Conclusion and Recommendations
The study indicates a surprisingly high prevalence of gynecologic morbidity among married women 16–22 years old, including a high prevalence of RTIs, urinary tract infections and uterine prolapse, and of primary infertility among married couples. Women tend to consider many symptoms as normal, do not seek treatment until discomfort is quite high and so apparently remain infected for a long time. This is particularly true for young married women, who usually experience low social status in their husband's household and their community.

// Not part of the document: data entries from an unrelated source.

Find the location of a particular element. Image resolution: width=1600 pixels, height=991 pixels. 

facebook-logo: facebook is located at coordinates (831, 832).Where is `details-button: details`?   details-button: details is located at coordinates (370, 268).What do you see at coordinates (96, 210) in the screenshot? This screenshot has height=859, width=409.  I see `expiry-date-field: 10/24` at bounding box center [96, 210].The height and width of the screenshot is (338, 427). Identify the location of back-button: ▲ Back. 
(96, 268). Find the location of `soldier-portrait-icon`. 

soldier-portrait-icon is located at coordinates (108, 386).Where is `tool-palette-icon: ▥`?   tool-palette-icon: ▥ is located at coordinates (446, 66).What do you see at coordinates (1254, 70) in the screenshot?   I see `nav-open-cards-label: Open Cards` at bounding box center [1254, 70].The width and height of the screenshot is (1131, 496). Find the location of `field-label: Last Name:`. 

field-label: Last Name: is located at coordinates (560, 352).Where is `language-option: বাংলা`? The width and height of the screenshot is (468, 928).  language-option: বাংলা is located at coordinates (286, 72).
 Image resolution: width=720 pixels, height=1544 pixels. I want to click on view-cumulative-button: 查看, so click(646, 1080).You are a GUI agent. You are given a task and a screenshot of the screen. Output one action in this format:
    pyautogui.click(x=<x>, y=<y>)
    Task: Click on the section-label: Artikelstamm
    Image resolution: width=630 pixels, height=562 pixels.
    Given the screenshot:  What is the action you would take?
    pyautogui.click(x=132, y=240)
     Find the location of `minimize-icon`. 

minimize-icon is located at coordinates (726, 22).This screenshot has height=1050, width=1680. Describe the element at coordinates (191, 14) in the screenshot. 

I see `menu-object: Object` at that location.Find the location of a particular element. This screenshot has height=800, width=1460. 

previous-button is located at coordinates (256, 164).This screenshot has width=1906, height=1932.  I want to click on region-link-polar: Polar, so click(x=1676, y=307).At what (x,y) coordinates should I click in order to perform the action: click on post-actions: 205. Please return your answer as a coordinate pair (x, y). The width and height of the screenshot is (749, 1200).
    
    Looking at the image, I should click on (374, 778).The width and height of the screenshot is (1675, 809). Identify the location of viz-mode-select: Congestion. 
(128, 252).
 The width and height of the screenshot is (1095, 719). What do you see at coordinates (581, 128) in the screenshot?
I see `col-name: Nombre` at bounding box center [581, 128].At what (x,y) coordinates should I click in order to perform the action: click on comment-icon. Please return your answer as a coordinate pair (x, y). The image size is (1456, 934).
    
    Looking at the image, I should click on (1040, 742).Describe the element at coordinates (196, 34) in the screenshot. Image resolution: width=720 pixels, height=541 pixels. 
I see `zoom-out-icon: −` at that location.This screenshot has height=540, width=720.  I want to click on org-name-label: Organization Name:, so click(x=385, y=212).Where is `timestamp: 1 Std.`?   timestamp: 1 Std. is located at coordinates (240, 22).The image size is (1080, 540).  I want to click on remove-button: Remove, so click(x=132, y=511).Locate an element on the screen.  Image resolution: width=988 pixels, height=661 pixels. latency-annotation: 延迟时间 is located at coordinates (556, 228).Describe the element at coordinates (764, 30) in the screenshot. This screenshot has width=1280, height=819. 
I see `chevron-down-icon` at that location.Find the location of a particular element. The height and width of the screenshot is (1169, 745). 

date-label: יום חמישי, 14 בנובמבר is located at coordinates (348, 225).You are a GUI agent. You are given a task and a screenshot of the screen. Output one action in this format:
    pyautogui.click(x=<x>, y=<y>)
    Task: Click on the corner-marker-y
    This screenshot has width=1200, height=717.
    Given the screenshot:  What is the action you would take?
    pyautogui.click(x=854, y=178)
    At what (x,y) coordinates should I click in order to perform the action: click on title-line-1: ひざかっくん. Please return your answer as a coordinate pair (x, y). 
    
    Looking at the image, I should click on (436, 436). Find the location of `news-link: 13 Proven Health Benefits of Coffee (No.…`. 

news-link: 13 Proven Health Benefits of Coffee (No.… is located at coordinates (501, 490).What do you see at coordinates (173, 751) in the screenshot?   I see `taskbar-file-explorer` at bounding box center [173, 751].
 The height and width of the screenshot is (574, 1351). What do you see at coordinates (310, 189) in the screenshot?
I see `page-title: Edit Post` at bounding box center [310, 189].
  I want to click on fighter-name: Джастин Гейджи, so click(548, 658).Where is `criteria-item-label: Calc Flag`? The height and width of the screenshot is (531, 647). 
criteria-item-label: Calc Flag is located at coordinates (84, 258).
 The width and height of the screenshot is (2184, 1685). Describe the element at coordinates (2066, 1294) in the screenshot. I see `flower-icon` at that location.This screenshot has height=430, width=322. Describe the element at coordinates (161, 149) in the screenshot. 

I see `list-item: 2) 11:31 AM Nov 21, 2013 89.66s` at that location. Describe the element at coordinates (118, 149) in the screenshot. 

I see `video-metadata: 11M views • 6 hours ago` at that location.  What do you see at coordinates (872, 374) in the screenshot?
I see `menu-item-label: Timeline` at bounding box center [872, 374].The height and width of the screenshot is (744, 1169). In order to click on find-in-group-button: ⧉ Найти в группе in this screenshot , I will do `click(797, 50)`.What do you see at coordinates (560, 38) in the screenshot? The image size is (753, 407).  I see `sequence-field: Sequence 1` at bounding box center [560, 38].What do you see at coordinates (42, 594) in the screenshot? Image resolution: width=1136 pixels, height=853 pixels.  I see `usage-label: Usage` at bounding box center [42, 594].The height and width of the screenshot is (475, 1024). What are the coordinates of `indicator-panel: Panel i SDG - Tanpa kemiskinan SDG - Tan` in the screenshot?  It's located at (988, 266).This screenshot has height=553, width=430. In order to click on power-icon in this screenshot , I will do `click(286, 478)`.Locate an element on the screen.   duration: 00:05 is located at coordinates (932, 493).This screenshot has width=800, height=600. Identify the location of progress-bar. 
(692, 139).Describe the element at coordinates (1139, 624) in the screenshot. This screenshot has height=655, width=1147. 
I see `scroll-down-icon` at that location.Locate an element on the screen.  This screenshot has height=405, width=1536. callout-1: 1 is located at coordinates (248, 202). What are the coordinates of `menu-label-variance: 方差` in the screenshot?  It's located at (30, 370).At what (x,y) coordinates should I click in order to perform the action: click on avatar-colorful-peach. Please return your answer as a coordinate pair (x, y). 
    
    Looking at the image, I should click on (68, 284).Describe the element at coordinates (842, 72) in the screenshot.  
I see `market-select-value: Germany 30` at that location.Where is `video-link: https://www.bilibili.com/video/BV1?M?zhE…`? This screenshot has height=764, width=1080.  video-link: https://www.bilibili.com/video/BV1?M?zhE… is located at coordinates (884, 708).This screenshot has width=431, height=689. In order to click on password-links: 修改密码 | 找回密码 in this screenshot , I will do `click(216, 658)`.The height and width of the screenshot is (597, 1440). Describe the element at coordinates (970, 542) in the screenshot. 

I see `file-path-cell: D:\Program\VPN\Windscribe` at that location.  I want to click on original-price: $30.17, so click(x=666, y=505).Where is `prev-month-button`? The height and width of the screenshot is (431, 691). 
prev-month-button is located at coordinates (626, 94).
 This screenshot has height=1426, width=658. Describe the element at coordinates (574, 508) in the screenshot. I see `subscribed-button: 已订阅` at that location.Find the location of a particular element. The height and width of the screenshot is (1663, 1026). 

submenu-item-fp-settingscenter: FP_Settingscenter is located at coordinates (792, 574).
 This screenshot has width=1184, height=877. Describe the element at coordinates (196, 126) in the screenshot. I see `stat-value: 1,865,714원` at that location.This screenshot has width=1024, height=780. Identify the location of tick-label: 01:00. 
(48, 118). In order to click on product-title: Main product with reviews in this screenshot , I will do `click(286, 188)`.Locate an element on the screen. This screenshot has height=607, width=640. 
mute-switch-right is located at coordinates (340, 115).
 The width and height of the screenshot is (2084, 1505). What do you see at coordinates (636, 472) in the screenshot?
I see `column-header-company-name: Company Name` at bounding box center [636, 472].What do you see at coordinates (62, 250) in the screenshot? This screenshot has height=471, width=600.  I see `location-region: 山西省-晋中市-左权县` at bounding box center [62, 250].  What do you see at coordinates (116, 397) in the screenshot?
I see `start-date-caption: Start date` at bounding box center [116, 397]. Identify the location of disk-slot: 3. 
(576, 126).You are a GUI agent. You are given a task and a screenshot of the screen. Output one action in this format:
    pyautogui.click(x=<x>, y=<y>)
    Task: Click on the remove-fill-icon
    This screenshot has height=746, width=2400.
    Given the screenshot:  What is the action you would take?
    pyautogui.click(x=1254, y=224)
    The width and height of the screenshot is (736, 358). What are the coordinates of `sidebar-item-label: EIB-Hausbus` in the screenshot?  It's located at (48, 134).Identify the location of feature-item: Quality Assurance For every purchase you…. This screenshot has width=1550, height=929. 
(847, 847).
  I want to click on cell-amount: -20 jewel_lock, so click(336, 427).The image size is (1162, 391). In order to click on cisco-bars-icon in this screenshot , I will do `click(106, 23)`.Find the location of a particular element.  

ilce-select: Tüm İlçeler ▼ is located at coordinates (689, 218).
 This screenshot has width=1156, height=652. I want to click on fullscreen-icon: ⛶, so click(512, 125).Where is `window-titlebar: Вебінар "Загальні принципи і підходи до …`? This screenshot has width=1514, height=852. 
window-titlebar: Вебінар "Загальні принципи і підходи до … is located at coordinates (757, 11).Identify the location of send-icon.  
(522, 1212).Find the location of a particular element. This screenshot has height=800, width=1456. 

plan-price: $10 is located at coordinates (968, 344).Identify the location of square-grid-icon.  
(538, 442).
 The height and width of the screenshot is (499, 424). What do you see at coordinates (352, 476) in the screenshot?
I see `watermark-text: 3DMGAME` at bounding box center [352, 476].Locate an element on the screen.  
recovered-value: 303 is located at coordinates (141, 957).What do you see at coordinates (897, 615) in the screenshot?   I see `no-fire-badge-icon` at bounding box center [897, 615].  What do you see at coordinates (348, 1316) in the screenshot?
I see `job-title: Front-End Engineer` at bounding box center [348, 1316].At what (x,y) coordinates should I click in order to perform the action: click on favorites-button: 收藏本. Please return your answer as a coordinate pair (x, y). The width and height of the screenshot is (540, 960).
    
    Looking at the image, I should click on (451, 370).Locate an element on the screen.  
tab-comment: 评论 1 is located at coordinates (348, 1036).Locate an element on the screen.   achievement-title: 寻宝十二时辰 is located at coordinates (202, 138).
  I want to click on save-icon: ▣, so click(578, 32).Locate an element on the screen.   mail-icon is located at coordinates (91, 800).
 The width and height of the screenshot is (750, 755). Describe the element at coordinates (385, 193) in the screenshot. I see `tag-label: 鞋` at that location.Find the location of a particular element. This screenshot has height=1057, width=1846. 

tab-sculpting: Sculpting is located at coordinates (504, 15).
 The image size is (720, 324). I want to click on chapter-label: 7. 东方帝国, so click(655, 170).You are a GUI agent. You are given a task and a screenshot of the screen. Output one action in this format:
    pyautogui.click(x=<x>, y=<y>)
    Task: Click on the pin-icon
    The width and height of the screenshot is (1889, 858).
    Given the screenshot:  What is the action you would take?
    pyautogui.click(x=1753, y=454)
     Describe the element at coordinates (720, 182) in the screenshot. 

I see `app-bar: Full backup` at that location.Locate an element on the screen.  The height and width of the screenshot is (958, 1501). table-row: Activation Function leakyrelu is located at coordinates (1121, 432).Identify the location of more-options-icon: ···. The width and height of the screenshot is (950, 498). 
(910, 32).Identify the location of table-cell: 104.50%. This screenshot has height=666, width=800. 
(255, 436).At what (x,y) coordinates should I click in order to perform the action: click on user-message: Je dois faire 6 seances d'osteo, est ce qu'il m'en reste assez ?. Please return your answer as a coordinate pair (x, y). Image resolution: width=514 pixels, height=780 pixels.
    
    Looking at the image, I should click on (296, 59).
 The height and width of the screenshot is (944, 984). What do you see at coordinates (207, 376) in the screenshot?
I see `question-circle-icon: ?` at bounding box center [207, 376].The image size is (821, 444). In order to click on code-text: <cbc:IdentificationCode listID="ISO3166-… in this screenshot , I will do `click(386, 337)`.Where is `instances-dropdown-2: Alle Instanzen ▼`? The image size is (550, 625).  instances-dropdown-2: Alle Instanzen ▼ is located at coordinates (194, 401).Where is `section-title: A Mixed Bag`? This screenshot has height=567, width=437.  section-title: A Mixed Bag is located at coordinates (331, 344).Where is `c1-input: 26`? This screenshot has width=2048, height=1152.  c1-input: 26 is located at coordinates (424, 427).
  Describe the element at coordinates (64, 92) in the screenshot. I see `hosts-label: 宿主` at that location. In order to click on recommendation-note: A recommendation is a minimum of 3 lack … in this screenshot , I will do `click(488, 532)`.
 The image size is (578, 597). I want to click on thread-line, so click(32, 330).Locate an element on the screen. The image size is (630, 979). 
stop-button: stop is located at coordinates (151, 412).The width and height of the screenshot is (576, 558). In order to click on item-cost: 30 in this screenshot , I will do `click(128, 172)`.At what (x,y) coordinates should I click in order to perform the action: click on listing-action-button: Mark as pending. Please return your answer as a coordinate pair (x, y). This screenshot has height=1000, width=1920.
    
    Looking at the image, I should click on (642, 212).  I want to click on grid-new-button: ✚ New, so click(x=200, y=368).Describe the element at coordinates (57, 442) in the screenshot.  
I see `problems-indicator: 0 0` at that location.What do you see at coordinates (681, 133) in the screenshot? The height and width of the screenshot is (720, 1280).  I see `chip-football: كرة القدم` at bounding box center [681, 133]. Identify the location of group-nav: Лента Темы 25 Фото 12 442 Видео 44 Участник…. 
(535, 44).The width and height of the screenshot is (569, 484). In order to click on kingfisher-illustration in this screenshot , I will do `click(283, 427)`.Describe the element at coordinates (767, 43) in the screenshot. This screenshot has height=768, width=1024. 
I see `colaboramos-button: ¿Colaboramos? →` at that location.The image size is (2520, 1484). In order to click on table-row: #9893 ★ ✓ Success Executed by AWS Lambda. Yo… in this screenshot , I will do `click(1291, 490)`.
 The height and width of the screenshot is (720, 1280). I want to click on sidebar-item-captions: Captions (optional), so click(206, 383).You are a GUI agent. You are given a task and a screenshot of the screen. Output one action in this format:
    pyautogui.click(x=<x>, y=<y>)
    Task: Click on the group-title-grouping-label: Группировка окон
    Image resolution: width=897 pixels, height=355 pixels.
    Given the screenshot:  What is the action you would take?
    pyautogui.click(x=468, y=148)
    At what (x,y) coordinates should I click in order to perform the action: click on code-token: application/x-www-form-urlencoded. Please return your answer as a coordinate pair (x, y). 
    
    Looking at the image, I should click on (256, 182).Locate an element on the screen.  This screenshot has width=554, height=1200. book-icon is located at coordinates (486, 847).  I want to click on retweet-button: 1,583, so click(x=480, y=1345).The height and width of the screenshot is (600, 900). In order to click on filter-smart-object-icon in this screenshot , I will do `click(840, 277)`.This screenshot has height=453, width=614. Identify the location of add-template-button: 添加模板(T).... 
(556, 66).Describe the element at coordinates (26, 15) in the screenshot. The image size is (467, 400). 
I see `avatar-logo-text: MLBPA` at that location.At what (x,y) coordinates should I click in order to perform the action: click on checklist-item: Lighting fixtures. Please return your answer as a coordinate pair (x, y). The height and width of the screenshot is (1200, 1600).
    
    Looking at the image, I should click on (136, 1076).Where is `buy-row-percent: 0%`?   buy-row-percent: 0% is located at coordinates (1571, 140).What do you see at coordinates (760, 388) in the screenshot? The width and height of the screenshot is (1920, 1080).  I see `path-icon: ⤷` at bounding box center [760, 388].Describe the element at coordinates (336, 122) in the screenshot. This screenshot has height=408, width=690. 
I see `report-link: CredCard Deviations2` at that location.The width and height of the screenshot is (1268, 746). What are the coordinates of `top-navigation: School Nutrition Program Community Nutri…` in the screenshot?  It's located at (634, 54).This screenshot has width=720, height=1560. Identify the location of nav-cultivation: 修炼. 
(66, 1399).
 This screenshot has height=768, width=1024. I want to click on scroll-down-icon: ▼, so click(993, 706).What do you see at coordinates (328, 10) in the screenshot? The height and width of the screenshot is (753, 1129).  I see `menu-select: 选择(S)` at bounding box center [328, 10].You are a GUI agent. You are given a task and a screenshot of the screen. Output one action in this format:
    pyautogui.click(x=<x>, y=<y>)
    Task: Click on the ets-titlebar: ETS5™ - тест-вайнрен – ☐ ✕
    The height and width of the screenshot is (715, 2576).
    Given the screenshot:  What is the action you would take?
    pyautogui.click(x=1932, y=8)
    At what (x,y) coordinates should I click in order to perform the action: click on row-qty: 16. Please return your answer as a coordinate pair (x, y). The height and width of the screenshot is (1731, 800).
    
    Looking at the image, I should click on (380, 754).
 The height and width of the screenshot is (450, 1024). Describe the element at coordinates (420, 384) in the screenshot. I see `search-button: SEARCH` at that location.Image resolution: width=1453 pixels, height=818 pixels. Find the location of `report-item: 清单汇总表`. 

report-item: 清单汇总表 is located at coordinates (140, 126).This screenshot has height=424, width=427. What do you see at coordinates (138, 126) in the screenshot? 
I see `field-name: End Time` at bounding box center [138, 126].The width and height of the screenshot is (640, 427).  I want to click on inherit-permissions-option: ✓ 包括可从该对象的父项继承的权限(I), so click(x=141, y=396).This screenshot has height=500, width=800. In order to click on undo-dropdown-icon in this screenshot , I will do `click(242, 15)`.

Rural Indian men and women—but especially young women—need accurate health education about gynecologic and reproductive morbidity to reduce the stigma and embarrassment of RTIs. Health services should be improved and made more accessible so that women feel comfortable in seeking treatment and are not deterred by concerns over privacy and confidentiality.
The CHAD program offers reproductive health education to secondary school students, to out-of-school youth aged 14–20 and to young married couples. In response to the findings of this study, it incorporated information on RTIs and the use of condoms to prevent STIs, and now offers expanded health care services in community clinics that are more accessible to village women. Health personnel at CHAD Hospital and associated clinics now routinely ask married women if they are experiencing RTI symptoms, a practice that has promoted both education and treatment. Similar education and health care efforts implemented on a wider scale could dramatically improve the health of young women in rural areas across India and in other countries.